ASSIGNMENT: Search the entries below for the string "label" and copy the lines that hold it.
========================
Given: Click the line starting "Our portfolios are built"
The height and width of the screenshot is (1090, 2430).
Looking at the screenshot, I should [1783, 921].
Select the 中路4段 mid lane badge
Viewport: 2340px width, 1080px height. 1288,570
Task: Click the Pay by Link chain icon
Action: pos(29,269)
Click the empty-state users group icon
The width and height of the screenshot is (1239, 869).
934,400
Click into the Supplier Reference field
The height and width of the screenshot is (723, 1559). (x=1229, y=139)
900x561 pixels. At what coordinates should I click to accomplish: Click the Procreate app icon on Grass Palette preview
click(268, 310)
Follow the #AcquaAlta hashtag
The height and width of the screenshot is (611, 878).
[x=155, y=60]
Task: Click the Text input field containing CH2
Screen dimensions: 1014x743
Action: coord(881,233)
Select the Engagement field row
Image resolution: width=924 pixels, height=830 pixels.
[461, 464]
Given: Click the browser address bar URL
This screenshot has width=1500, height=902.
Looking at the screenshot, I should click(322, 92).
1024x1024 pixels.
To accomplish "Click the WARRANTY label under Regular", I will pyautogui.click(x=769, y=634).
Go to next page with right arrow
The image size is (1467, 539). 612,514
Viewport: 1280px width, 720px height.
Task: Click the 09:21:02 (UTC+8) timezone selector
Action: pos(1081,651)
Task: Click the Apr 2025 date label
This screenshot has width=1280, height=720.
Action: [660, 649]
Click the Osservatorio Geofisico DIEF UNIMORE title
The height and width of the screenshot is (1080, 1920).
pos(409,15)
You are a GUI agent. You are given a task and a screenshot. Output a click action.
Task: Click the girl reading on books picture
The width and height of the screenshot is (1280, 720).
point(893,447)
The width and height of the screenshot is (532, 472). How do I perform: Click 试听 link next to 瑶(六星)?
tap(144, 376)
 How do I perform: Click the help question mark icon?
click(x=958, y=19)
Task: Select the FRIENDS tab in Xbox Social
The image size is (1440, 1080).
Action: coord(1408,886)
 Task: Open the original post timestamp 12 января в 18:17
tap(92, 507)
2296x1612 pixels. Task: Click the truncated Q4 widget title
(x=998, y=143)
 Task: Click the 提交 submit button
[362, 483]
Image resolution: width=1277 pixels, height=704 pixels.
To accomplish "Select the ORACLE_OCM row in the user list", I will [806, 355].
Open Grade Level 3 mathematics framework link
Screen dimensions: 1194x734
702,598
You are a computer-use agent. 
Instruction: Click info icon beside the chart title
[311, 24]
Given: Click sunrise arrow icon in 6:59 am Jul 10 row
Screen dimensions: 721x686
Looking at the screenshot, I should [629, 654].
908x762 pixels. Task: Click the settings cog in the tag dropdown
========================
COMPLETED EXERCISE:
To accomplish "Click the WARRANTY label under Regular", I will pyautogui.click(x=769, y=634).
Task: Click the Apr 2025 date label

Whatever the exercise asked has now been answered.